Hawaiian pastor and politician

Adam Pali (c. 1836 - October 9, 1903) was a native Hawaiian politician and pastor of the Kingdom and Republic of Hawaii. Pali first served as pastor for Waine‘e Church before being elected as Representative of Lahaina under the government of the Republic of Hawaii.

==Early life==
Adam Pali was born in Waimea, Hawaii County, Hawaii in 1836. In 1862, He studied under Lorenzo Lyons in Kohala, Hawaii for a while before being married to Paʻaoʻao Poholopū the following year. He then served as pastor at Hanalei Church in Kaua‘i for almost a decade.

==Preaching at Lahaina==

In 1875, after Pali arrived in Lahaina, he began preaching at the nearby Waine‘e Church and was moderately known.

In May 1893, Pali was discovered to have signed an annexationist roll, this subsequently angered the members of Waine‘e Church, along with William Pūnohu White, who in response voted Pali out of the premises by June.

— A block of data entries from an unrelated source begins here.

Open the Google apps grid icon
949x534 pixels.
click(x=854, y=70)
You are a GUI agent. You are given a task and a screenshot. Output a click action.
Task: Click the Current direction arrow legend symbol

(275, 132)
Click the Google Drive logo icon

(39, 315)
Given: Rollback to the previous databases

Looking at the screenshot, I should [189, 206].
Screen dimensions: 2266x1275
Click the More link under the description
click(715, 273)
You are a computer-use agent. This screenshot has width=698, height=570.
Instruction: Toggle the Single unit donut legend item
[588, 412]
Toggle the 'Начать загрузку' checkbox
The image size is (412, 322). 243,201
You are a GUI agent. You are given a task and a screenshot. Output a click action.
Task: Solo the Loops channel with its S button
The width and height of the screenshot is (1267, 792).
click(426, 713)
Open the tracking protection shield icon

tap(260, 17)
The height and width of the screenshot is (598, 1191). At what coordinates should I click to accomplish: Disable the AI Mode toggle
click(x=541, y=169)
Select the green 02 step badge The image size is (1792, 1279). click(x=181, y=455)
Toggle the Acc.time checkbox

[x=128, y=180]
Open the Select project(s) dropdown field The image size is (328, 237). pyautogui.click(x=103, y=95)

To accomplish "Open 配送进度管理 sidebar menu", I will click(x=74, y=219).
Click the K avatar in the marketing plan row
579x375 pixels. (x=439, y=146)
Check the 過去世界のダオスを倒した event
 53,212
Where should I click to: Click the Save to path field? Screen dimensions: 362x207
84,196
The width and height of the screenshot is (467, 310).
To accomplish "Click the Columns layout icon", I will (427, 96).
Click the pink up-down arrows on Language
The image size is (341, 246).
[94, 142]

Pali defended his case as the local government and Hawaiian Evangelical Association vetoed the vote against Pali, and over the course of a meeting on June 8, Pali was allowed to enter the church again, albeit with church attendance at Waine’e significantly dropping.

==Time in the Legislature==

Sometime between May 1893 and October 1894, Pali was elected Representative of Lahaina. On May 30, 1893, he was appointed Commissioner of Private Ways and Rights of the district of Lahaina. An election held in October of 1894 saw Pali running for Representative of Lahaina under the Maui Union Party. Pali left the legislature sometime between 1897 and 1898.

Adam Pali died on October 9, 1903 of an illness in Lahaina, Maui.